You can see that trying to capture all of this resolution about expressions into `ExprPrecedence` violates the intention of `ExprPrecedence` being a straightforward one-to-one correspondence from each AST and HIR `ExprKind` variant. It would be possible to attempt that by doing stuff like `ExprPrecedence::Closure(Side::Leading, ReturnType::No)`, but I don't foresee the original envisioned benefit of the `precedence()`/`order()` distinction being retained in this approach. Instead I want to move toward a model that Syn has been using successfully. In Syn, there is a Precedence enum but it differs from rustc in the following ways:
- There are [relatively few variants](https://github.com/dtolnay/syn/blob/2.0.87/src/precedence.rs#L11-L47) compared to rustc's `ExprPrecedence`. For example there is no distinction at the precedence level between returns and closures, or between loops and method calls.
- We distinguish between [leading](https://github.com/dtolnay/syn/blob/2.0.87/src/fixup.rs#L293) and [trailing](https://github.com/dtolnay/syn/blob/2.0.87/src/fixup.rs#L309) precedence, taking into account an expression's context such as what token follows it (for various syntactic bail-outs in Rust's grammar, like ambiguities around break-with-value) and how it relates to operators from the surrounding syntax tree.
- There are no hardcoded mysterious integer quantities like rustc's `PREC_CLOSURE = -40`. All precedence comparisons are performed via PartialOrd on a C-like enum.

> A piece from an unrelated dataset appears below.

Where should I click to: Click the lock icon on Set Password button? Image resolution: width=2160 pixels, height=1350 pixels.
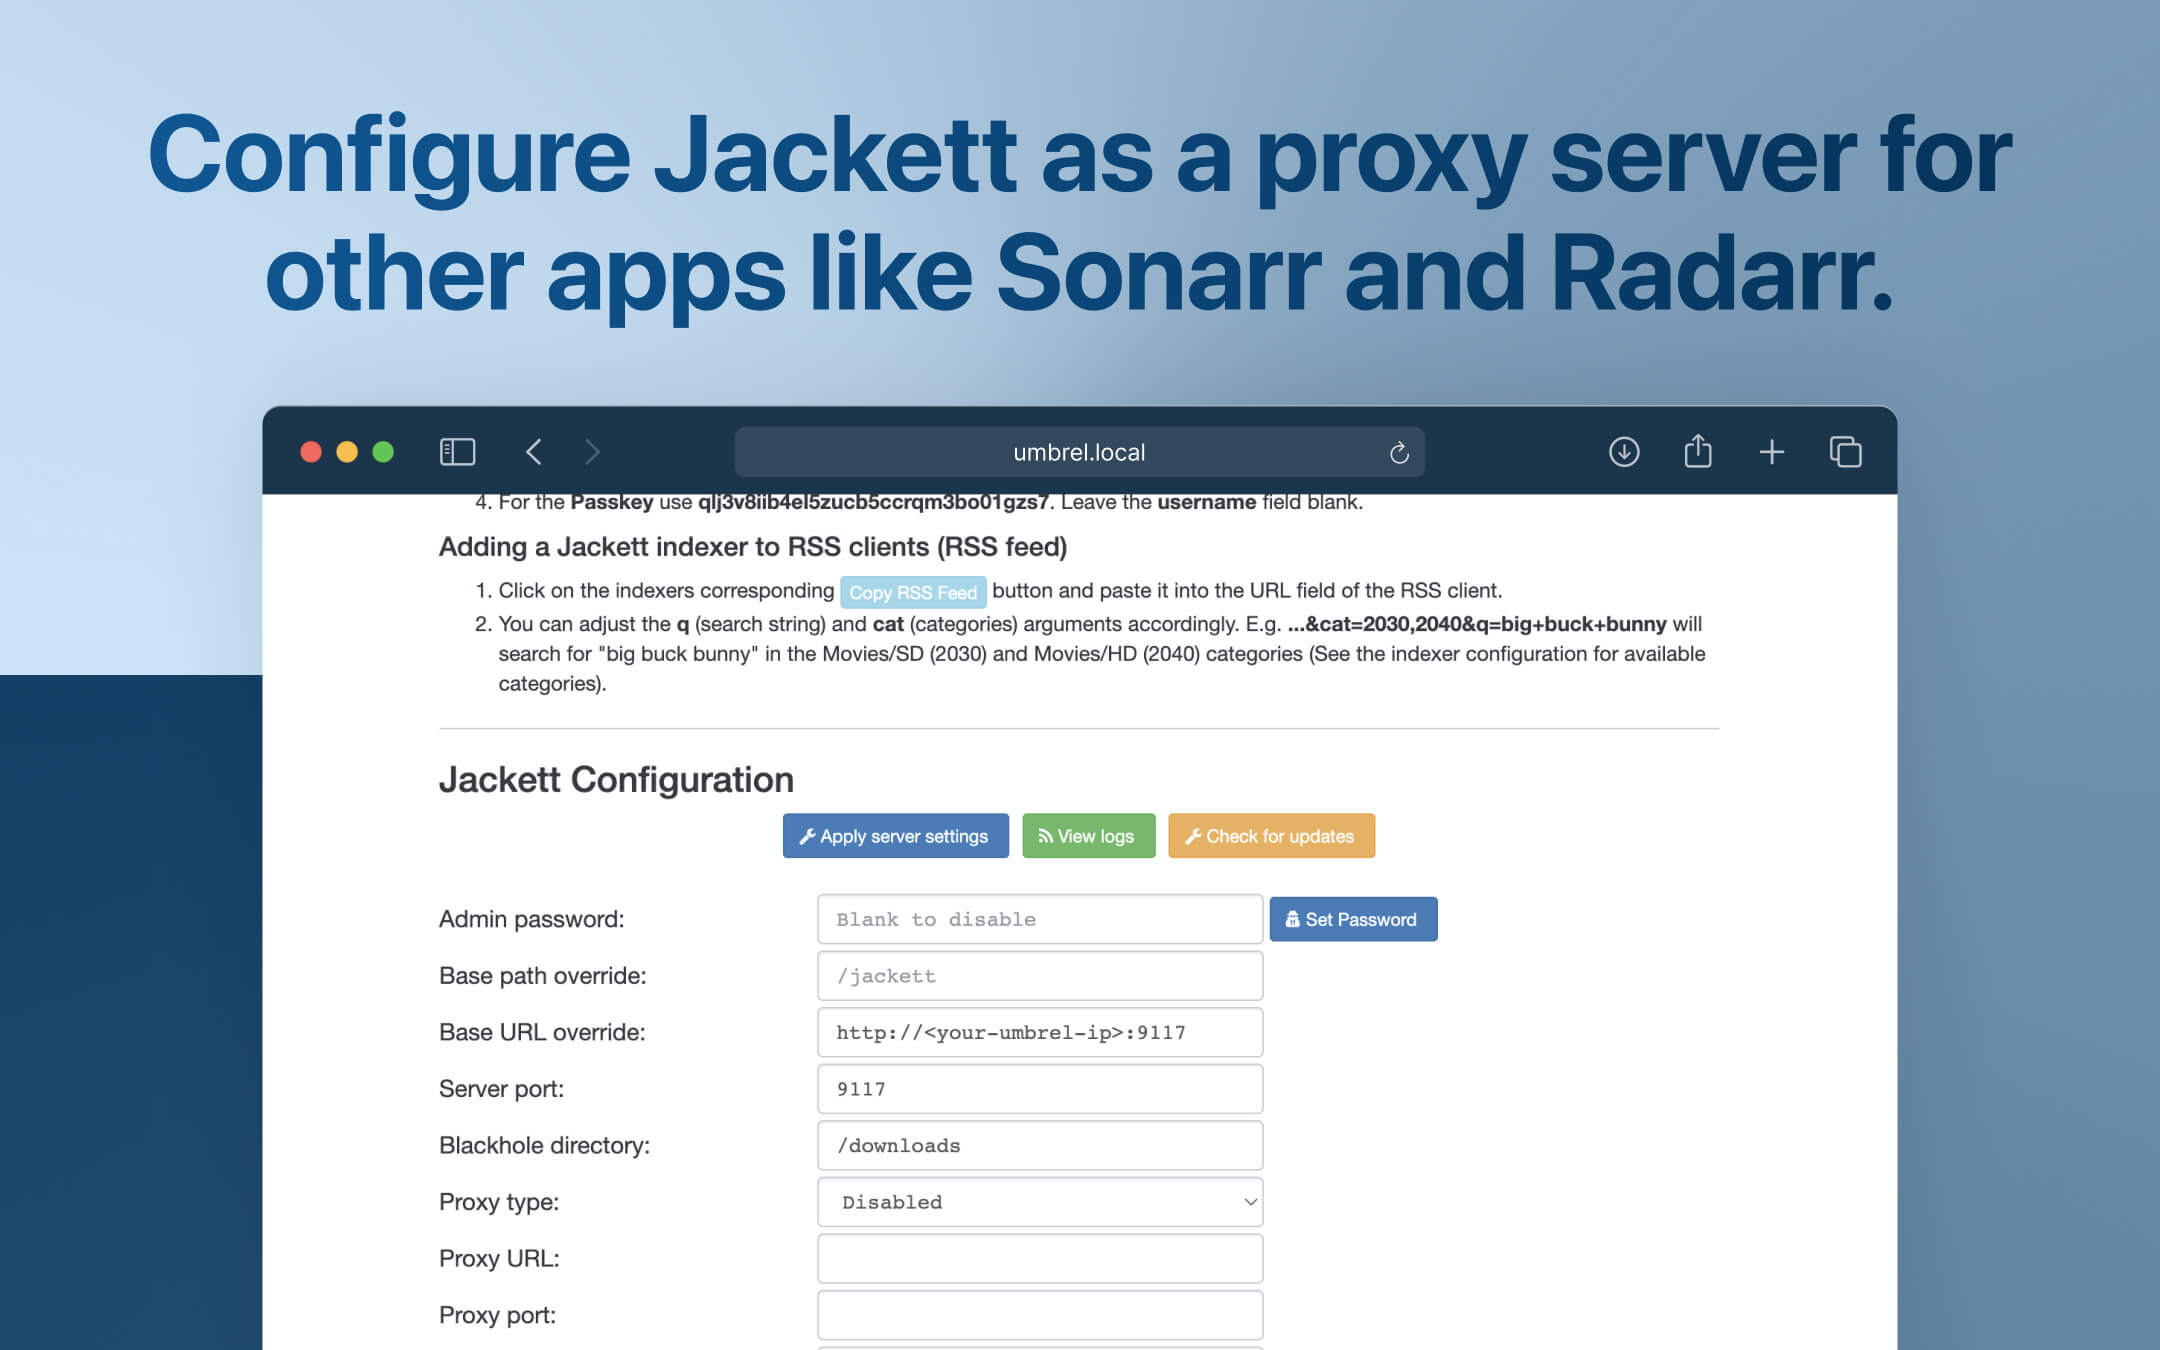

This PR is just a first step in these changes. As you can tell from Syn, I definitely think there is value in having a dedicated type to represent precedence, instead of what `order()` is doing with `i8`. But that is a whole separate adventure because rustc_ast doesn't even agree consistently on `i8` being the type for precedence order; `AssocOp::precedence` instead uses `usize` and there are casts in both directions. It is likely that a type called `ExprPrecedence` will re-appear, but it will look substantially different from the one that existed before this PR.